● PROMPT
Please give again, exactly, every line of the material from the one containing "Task: Click the browser forward arrow" to the end, including both of those lines.

● DATA PROVIDED
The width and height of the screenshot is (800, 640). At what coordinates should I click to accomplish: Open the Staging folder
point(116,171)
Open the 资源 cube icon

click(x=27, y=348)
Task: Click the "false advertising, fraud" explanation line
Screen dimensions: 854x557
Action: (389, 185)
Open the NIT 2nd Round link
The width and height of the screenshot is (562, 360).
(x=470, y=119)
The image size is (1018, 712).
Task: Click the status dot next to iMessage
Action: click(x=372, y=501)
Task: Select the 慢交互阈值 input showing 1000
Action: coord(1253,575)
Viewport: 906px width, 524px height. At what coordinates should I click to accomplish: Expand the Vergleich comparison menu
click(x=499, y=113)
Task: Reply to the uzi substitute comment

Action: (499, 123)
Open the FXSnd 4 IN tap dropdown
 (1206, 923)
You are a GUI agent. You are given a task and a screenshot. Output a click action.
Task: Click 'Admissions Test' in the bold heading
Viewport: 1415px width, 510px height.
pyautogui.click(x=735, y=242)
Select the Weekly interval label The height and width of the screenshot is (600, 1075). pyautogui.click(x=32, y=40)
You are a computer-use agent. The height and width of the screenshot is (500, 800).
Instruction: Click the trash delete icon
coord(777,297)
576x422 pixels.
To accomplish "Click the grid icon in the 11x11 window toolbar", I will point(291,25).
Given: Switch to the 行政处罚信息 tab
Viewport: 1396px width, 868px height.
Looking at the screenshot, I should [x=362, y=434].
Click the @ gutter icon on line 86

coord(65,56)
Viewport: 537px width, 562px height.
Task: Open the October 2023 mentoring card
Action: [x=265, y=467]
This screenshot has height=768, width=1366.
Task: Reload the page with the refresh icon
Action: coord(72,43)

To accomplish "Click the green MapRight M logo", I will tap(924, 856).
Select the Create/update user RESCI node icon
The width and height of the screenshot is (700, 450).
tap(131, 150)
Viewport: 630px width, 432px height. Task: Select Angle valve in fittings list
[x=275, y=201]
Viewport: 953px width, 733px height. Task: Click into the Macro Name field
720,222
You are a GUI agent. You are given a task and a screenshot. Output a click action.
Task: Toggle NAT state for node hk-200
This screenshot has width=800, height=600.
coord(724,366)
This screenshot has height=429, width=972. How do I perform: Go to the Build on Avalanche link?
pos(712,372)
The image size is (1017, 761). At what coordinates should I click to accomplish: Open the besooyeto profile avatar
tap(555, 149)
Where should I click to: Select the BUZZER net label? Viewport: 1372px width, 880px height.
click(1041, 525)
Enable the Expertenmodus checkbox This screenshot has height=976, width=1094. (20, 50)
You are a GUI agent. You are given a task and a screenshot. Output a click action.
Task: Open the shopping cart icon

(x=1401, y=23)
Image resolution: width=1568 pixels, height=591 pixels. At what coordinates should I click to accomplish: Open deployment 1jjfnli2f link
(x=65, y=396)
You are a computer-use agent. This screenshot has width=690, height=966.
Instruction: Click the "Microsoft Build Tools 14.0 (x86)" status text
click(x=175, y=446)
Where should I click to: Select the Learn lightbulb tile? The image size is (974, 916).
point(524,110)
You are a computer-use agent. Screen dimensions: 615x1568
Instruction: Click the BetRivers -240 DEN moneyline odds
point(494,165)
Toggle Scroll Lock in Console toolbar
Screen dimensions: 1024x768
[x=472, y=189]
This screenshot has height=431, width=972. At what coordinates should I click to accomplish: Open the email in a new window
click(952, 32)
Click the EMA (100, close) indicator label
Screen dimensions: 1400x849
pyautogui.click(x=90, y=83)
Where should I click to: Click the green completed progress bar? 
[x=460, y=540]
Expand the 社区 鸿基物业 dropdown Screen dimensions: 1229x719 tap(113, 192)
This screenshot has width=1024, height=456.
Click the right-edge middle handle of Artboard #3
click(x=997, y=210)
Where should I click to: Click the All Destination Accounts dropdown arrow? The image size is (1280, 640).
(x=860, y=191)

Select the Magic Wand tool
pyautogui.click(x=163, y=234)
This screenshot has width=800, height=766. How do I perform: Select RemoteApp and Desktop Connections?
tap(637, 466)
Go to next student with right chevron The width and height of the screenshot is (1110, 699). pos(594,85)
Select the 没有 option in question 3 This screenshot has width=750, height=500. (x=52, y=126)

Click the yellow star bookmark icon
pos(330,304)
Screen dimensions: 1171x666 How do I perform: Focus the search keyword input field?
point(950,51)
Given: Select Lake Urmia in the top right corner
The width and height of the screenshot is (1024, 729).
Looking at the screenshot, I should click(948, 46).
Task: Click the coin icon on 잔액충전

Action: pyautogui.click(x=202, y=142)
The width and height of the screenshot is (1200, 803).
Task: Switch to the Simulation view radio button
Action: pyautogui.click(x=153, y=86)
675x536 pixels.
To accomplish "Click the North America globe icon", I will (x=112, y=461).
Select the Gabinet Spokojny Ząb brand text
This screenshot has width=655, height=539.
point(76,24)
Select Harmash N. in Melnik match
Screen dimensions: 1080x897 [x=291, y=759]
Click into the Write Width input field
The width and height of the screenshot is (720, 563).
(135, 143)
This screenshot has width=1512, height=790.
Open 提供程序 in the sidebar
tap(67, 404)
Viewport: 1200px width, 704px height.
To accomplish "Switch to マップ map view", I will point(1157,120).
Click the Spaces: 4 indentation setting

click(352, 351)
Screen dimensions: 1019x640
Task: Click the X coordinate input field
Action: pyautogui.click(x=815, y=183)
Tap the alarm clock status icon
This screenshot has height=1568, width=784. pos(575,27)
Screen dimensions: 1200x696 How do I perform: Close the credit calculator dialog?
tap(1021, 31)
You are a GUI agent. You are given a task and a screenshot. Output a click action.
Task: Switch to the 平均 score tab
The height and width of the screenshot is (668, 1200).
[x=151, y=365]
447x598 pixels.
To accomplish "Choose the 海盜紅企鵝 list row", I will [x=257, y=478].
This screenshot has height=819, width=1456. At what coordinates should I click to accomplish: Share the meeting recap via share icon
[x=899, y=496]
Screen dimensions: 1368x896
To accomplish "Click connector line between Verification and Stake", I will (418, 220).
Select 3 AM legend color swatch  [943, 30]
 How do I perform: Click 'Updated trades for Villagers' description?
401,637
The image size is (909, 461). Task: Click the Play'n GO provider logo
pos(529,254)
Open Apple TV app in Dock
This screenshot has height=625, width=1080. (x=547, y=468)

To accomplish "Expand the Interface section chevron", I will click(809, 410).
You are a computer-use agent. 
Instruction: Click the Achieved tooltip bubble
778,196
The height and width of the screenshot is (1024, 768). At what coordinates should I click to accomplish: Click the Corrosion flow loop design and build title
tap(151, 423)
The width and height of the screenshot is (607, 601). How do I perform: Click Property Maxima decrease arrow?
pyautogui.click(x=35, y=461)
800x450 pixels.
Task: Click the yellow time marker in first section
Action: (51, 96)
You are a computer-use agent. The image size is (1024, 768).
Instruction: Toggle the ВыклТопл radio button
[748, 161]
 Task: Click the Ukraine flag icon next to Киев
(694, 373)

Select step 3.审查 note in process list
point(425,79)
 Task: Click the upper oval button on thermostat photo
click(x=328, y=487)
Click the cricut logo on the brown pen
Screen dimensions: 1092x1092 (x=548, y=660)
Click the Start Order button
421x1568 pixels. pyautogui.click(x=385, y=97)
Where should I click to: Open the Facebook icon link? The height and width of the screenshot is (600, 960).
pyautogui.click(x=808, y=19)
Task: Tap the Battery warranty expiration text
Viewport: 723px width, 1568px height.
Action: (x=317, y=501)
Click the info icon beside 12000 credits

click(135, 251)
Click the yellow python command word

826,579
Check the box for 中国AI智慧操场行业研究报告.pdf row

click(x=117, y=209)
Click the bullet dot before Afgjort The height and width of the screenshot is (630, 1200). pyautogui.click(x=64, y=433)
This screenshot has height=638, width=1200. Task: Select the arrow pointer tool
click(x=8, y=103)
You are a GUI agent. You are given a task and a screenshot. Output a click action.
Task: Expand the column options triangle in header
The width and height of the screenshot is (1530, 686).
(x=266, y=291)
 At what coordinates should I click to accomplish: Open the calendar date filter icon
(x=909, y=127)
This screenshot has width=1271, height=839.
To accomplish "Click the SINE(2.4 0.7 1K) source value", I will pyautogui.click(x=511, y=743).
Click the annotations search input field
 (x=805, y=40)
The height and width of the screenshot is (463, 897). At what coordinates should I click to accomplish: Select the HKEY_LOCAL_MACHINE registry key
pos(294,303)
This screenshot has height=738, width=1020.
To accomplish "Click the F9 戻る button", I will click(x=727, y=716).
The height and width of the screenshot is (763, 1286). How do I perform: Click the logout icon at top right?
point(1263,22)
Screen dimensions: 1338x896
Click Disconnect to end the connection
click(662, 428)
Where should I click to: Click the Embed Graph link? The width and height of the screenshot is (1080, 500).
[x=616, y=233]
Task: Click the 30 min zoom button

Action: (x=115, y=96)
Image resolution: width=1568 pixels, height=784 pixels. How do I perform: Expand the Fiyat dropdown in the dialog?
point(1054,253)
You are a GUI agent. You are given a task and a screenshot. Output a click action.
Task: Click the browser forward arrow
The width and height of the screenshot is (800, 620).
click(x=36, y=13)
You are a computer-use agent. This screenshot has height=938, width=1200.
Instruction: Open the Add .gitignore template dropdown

● RESPONSE FOR THIS EXERCISE
Task: Click the browser forward arrow
The width and height of the screenshot is (800, 620).
click(x=36, y=13)
You are a computer-use agent. This screenshot has height=938, width=1200.
Instruction: Open the Add .gitignore template dropdown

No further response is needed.